I think we're talking about two different things, essentially
You are asking me about something for which there is no answer. I am trying to explain why this is the case.
You are answering a completely different question to the one I asked but I understand where you're coming from
as a fellow nd: can i recommend a book?
Where the fuck did Abby Thorn say anything about land bridges anyway
We don't talk about any other peoples this way. There's no "How did people populate Europe" debate, for instance. The whole nature of the conversation is racist on its face, because it assumes there has to be some mythologized event that brought Natives to Turtle Island in the first place
I agree with 99% of what you're saying on this thread, but I have to point out that there actually *is* a lot of discussion on how people populated Europe
And the UK, where I'm from, which is believed by many to have been populated via a land bridge
That's a fair critique. But let me just say that it is of a very different character, & not part of popular general discourse. If I was to say that humans migrated to Europe 65000 million years earlier than previously hypothesized, I wouldn't be getting random um actually me.

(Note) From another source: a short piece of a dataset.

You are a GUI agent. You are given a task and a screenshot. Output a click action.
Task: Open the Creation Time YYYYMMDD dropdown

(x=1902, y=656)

I would think that was a pretty outlandish claim and want to see evidence, actually
I mean... Ok... www.reuters.com/science/arch...
Also; while there is some rhetoric about other species of humans being driven out by homo sapiens in the human expansion out of Africa, no one uses these topics as a way to justify colonialism. Which; is sort of what I am trying to get at.

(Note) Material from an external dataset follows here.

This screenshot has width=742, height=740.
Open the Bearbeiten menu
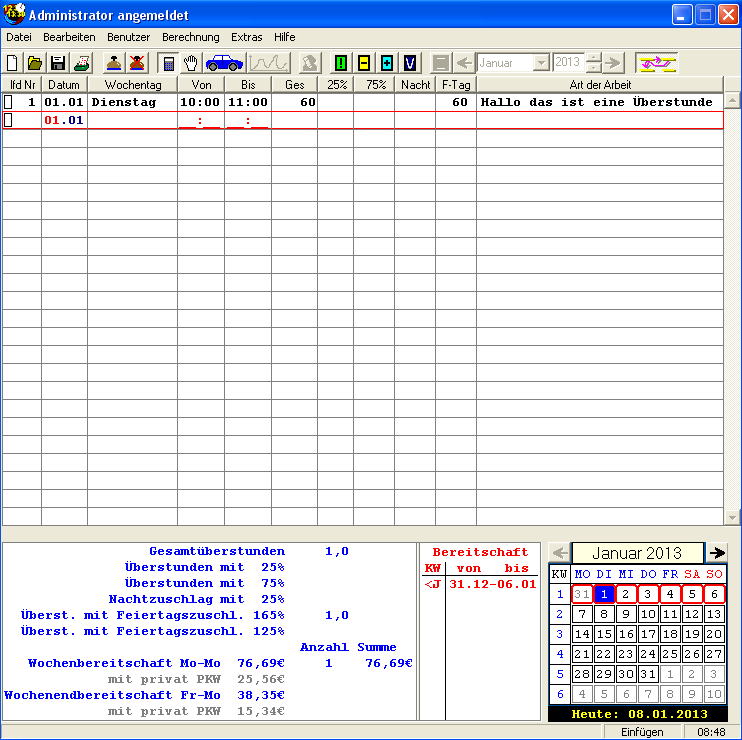[x=69, y=37]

I say that; but if I were to declare that the Minoans where almost certainly matriarchal & that pre-Bronze age collapse Greece was one of there client stare not the other way around, I absolutely would get a bunch of weirdos um actuallying me (Even though that is almost certainly the reality of it)
At this point all I can do is recommend reading this book. www.nebraskapress.unl.edu/nebraska/978...
Too skint right now but thanks, I'll bear it in mind
I did not. Because, as I stated, there simply was no grand single populizing event at all.
And why would there need to be? Even if we assume people came over the northern channel between modern-day Russia & Alaska, people periodically swim it contemporaniously. So the idea that anyone would need a land bridge to cross is, when boats exist, is... weird.
Okay so it sounds like the alternative hypothesis is coastal settlement instead?
Just standard human migration. Humans doing human shit. But yeah; it would have probably been along to coasts. The important one is the timeline. Native folks where here well well before Berigia theory says we were.
The problem with saying anything exect is, it was tens of millions of years ago. We just don't have the records to make grand proof positive statements. Like I was reading up on Scandinavian History from as resent as 13000 years ago & we don't know shit.
Tens of millions?
I misspoke. That should say Tens of Thousands. Millions would obviously be ridiculous.
So when you go back 20 or 30 or 40 thousand years ago, just who fucking knows man. Like we know there where people on Turtle Island back then, even settlers had to admit that which is why they invented the Clovis people, but more then that?
I have also been reading up on ancient Minoa which was in Crete about 11000 years ago, & because of there are & pottery we know much more about them then we do about other people's of the time & we still barely know anything about them. What we do know mostly comes from Egypt.